Aktualnie kuchnia okupowana była przez Colins i Hendersona w kwiecistych fartuszkach uszytych przez babcię dziewiętnastolatki. Było trochę po czternastej i dziewczyna zaproponowała, że po prostu zrobią jedzenie trochę wcześniej, a przynajmniej tą jego najtrudniejszą część, żeby chłopakowi potem pozostało tylko podgrzanie go w piekarniku na kilkadziesiąt minut przed przyjściem Smith. El zdecydowała, że nie tak trudnym, a efektownym daniem będzie filet a'la saltimbocca z pieczonymi ziemniakami i sałatką z rukolą i pomidorem. Gdy Caspian usłyszał jej propozycję dzień wcześniej odrobinę zbladł, ale gdy wyjaśniła mu jak prosty jest proces przygotowywania każdego z nich, można powiedzieć, że się uspokoił. 

— W przepisie jest szynka parmeńska, dlaczego zawijamy tego fileta w bekon? — zapytał odrobinę zdezorientowany brązowowłosy, patrząc na kartkę z wydrukowanym przez dziewczynę przepisem.

— Bo jesteśmy biednymi studenciakami, Cas — odpowiedziała, przebijając przez kawałek mięsa wykałaczkę. — Nikt nie zauważy, że to bekon o ile im tego nie powiesz. Zaliczysz jakiś awans, albo skończysz studia, to będziesz mógł się śmiało bawić w szynkę parmeńską, albo jakąś lepszą mozarellę. Póki co musimy myśleć jak najbardziej ekonomicznie.
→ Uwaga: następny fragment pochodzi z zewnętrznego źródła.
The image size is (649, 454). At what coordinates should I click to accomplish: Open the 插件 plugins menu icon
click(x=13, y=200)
— Masz rację. — Pokiwał zrozumiale głową, robiąc to samo, co dziewczyna z ostatnim pozostałym filetem. 

Zaśmiała się pod nosem, spoglądając na rozgrzany już piekarnik. Zaczęła układać filety jeden obok drugiego w naczyniu żaroodpornym, przy czym chłopak oczywiście jej pomógł. Wtedy próg kuchni przekroczył Jasper, który oparł się o jeden z blatów przypatrując się zajęciu przyjaciół.

— Jak coś wam zostanie, to nam oddasz? — zapytał czarnowłosy patrząc na Hendersona.
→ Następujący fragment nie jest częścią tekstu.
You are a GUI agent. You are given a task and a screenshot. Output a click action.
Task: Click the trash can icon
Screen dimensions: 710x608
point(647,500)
Ten zaśmiał się, podczas gdy Ellie wywróciła oczami.

— No jasne, będę taki dobroduszny — stwierdził, nakrywając naczynie żaroodporne przykrywką.

— Nie mamy jedzenia w domu, głupia suko? — spytała Ellie, chwytając za naczynie i idąc z nim w kierunku piekarnika. Zahaczyła stopą o rączkę urządzenia i otworzyła jego drzwiczki, by wkrótce włożyć do niego jedzenie. 

— Nie mamy takiego — zaśmiał się Skavinsky, który tak naprawdę zjawił się w kuchni tylko po to, by zirytować swoich przyjaciół.

— To jest jedna z lepszych odpowiedzi na tego typu pytanie — powiedział Caspian, również się śmiejąc. 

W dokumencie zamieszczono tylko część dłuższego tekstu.